Antiangiogenic receptor tyrosine kinase inhibitors (RTKI) induce arterial hypertension which may limit their use. Renal fractional sodium excretion (FENa) is reduced in early RTKI-induced hypertension, whereas fractional lithium excretion is unaltered. Therefore, we tested the hypothesis that activated distal tubule and collecting duct sodium reabsorption contributes to RTKI-induced hypertension.Methods:
Amiloride-sensitive and hydrochlorothiazide (HCTZ)-sensitive fractional sodium reabsorption (FRNa) and renal epithelial sodium channel (ENaC) as well as sodium chloride cotransporter (NCC) abundances were determined in sunitinib-treated and control rats.

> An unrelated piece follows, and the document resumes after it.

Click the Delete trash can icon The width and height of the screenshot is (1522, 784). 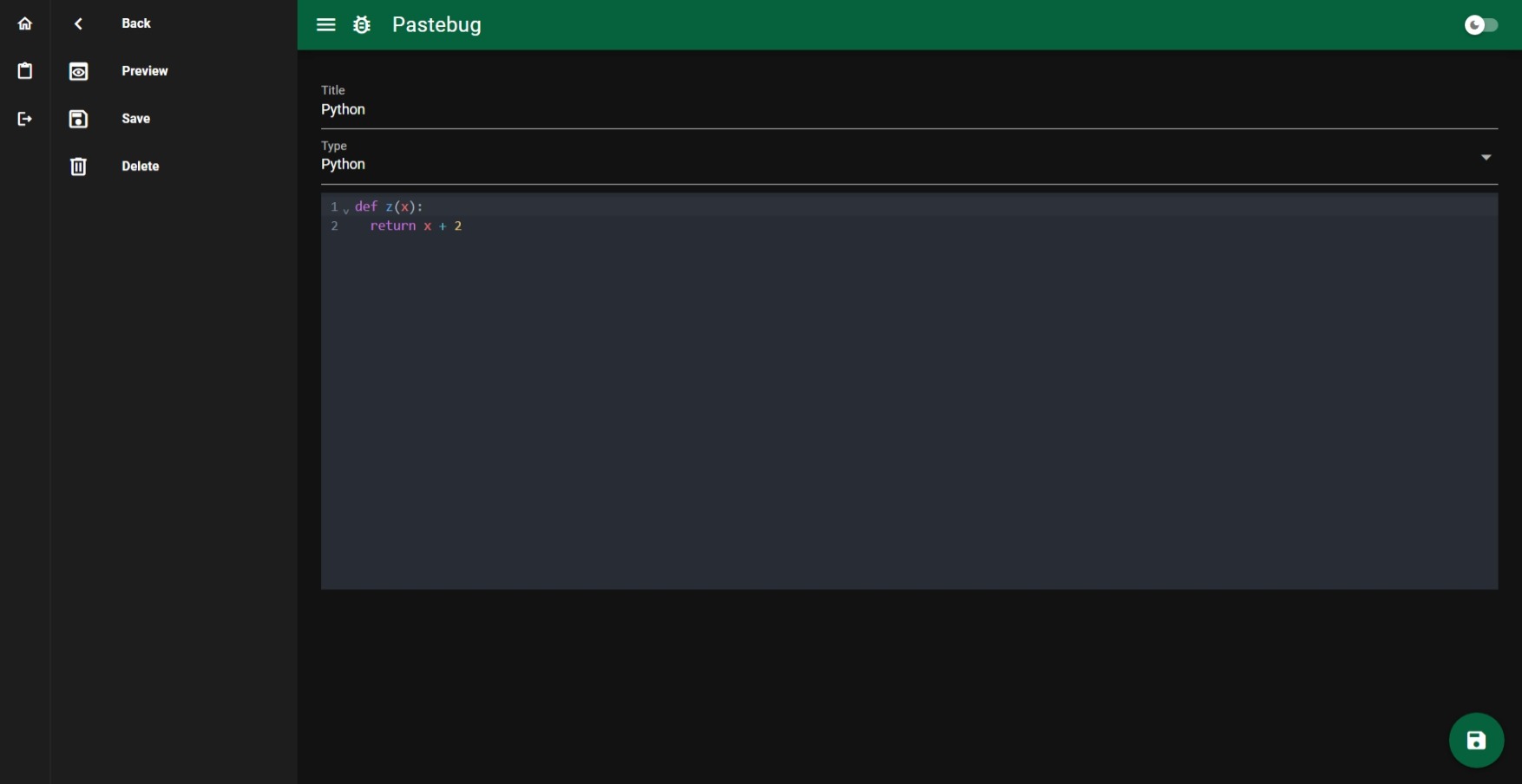(78, 166)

The antihypertensive effects of amiloride and HCTZ were investigated by radiotelemery.Results:
After 4 days of treatment, mean arterial pressure was 20 mmHg higher, FENa was lower (0.32 ± 0.08% vs. 0.65 ± 0.14%; P < 0.05), and renal medullary-ENaC protein abundance was higher in sunitinib-treated rats than in controls. Amiloride-sensitive FRNa was 2.37 ± 0.52% in sunitinib-treated rats vs. 2.66 ± 0.44% in controls (n.s.). HCTZ increased FENa by a similar magnitude without affecting amiloride-sensitive FRNa in both groups. After 14 days of treatment, renal medullary β-ENaC protein abundance was higher in rats that received sunitinib than in controls, whereas α-ENaC, γ-ENaC, and NCC abundances were similar in both groups. Amiloride and HCTZ reduced the sunitinib-induced mean arterial pressure rise by 8 ± 3 mmHg (P < 0.05) and 12 ± 2 mmHg (P < 0.05), respectively, without additive effects when combined.Conclusion:
ENaC-dependent and thiazide-sensitive sodium-retaining mechanisms are not overactive in sunitinib-induced hypertension but ENaC blockers and in particular thiazides may be suitable for its treatment.